§ **WORK REQUIRED**: Output all the records below, word for word.

#### LISTED RECORDS ####

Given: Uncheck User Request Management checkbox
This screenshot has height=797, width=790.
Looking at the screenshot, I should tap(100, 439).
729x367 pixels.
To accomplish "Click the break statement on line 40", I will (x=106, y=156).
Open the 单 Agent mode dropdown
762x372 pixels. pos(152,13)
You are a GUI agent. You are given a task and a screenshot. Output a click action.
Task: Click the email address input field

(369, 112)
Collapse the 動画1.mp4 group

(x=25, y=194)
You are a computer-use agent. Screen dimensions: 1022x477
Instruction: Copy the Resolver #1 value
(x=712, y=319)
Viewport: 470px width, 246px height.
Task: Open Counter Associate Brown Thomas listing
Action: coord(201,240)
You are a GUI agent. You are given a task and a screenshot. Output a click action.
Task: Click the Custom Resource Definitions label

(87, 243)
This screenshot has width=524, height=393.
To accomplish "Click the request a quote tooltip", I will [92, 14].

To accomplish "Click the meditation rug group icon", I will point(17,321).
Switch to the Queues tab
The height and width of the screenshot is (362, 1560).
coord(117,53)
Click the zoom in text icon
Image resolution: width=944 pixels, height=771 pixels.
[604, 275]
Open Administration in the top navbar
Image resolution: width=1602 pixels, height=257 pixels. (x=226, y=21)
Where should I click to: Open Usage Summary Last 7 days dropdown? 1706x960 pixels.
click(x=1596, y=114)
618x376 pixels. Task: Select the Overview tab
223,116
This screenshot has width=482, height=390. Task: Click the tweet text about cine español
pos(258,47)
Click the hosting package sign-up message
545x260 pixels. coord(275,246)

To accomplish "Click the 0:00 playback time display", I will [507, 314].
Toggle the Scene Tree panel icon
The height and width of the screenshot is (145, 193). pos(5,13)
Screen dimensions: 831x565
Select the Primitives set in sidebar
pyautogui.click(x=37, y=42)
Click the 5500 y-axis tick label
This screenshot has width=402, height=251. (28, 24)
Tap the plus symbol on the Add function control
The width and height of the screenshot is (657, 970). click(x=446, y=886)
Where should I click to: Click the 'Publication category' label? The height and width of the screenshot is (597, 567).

####

§ **RESPONSE**:
Given: Uncheck User Request Management checkbox
This screenshot has height=797, width=790.
Looking at the screenshot, I should tap(100, 439).
729x367 pixels.
To accomplish "Click the break statement on line 40", I will (x=106, y=156).
Open the 单 Agent mode dropdown
762x372 pixels. pos(152,13)
You are a GUI agent. You are given a task and a screenshot. Output a click action.
Task: Click the email address input field

(369, 112)
Collapse the 動画1.mp4 group

(x=25, y=194)
You are a computer-use agent. Screen dimensions: 1022x477
Instruction: Copy the Resolver #1 value
(x=712, y=319)
Viewport: 470px width, 246px height.
Task: Open Counter Associate Brown Thomas listing
Action: coord(201,240)
You are a GUI agent. You are given a task and a screenshot. Output a click action.
Task: Click the Custom Resource Definitions label

(87, 243)
This screenshot has width=524, height=393.
To accomplish "Click the request a quote tooltip", I will [92, 14].

To accomplish "Click the meditation rug group icon", I will point(17,321).
Switch to the Queues tab
The height and width of the screenshot is (362, 1560).
coord(117,53)
Click the zoom in text icon
Image resolution: width=944 pixels, height=771 pixels.
[604, 275]
Open Administration in the top navbar
Image resolution: width=1602 pixels, height=257 pixels. (x=226, y=21)
Where should I click to: Open Usage Summary Last 7 days dropdown? 1706x960 pixels.
click(x=1596, y=114)
618x376 pixels. Task: Select the Overview tab
223,116
This screenshot has width=482, height=390. Task: Click the tweet text about cine español
pos(258,47)
Click the hosting package sign-up message
545x260 pixels. coord(275,246)

To accomplish "Click the 0:00 playback time display", I will [507, 314].
Toggle the Scene Tree panel icon
The height and width of the screenshot is (145, 193). pos(5,13)
Screen dimensions: 831x565
Select the Primitives set in sidebar
pyautogui.click(x=37, y=42)
Click the 5500 y-axis tick label
This screenshot has width=402, height=251. (28, 24)
Tap the plus symbol on the Add function control
The width and height of the screenshot is (657, 970). click(x=446, y=886)
Where should I click to: Click the 'Publication category' label? The height and width of the screenshot is (597, 567).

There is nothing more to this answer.